Obama's remarks came as the Senate's Republican and Democratic leaders were holding talks in hope of finding an agreement. Obama invited the bipartisan leadership of the House and Senate to the White House Monday afternoon.


"There has been some progress on the Senate side, with Republicans recognizing it's not tenable, it's not smart, it's not good for the American people to let America default," he said while visiting a Washington D.C., charity that has retained furloughed government workers as volunteers. "We'll see this afternoon whether this progress is real."


The charity food kitchen, Martha's Table, is also offering assistance to federal employees who are not being paid and need emergency aid.


The visit comes at the start of the third week of the shutdown and just three days before the Treasury says Congress must increase the nation's borrowing limit or risk a government default.


"There are going to be differences between the parties," Obama said. "There are going to be differences in terms of budget priorities.
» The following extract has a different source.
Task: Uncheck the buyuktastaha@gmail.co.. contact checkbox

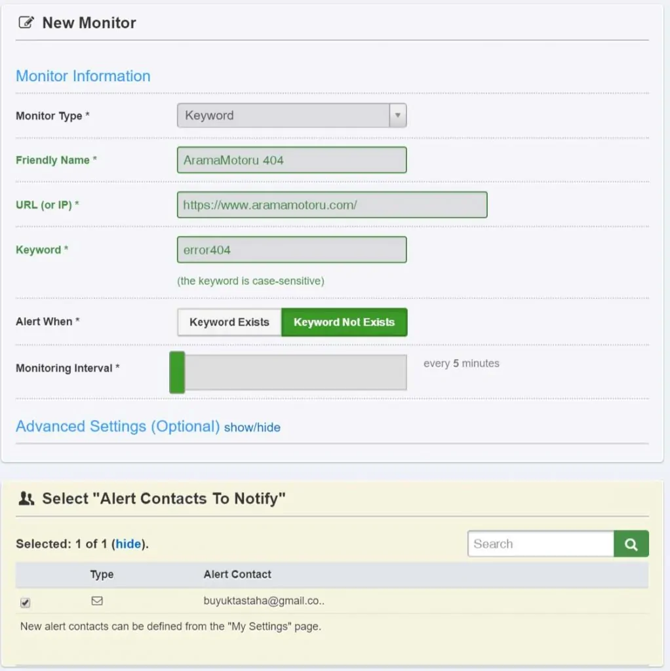Action: pyautogui.click(x=26, y=603)
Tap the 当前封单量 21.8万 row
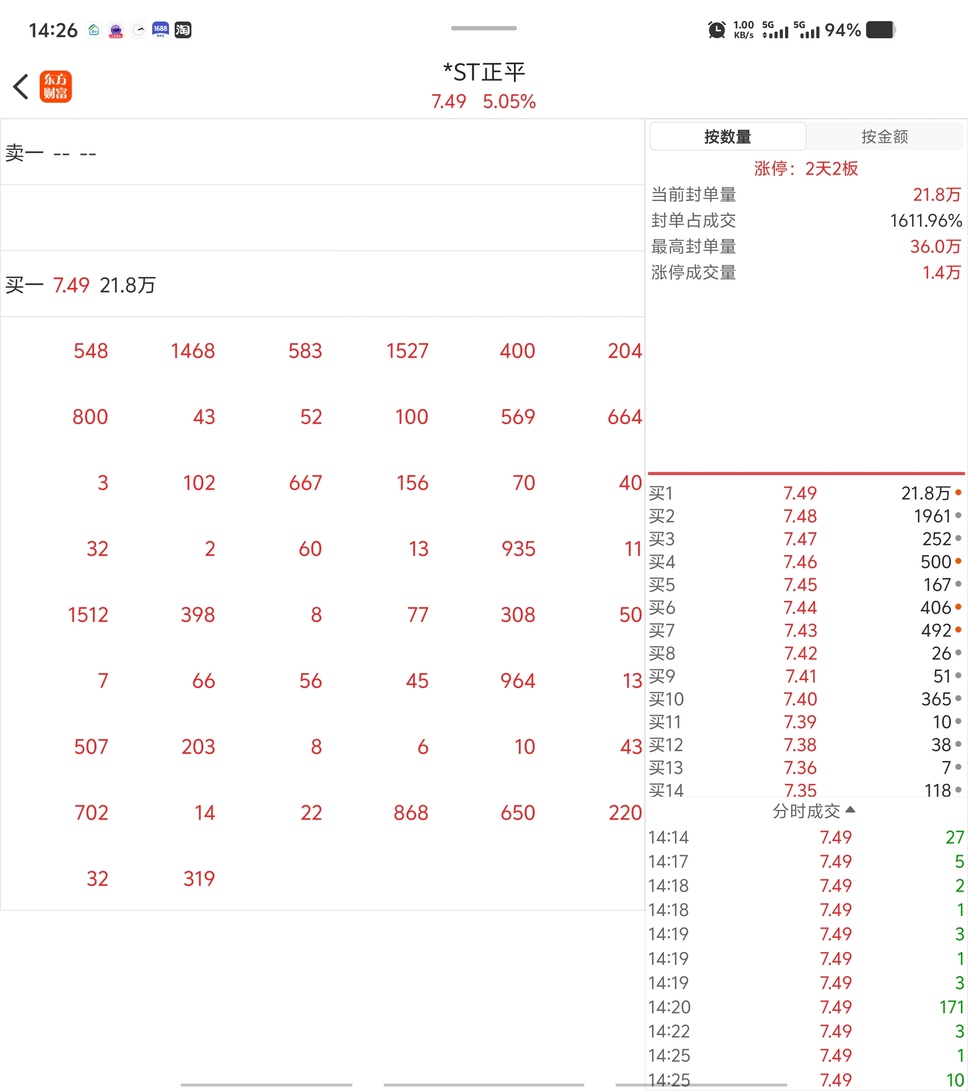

But we don't need to inflict pain on the American people, or risk the possibility of America's full faith and credit being damaged just because one side is not getting its way."
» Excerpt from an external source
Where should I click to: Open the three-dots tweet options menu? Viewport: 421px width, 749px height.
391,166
The leaders scheduled to attend the White House meeting are Senate Majority Leader Harry Reid, Senate Minority Leader Mitch McConnell, House Speaker John Boehner and House Minority Leader Nancy Pelosi. Vice President Joe Biden is also scheduled to attend.


The last meeting between Obama and the congressional leaders was Oct. 2.


The White House says Obama will reiterate his desire for Congress to pass bills to reopen the government and raise the debt ceiling. The White House also says he will make clear that he "will not pay ransom" for lawmakers taking those steps.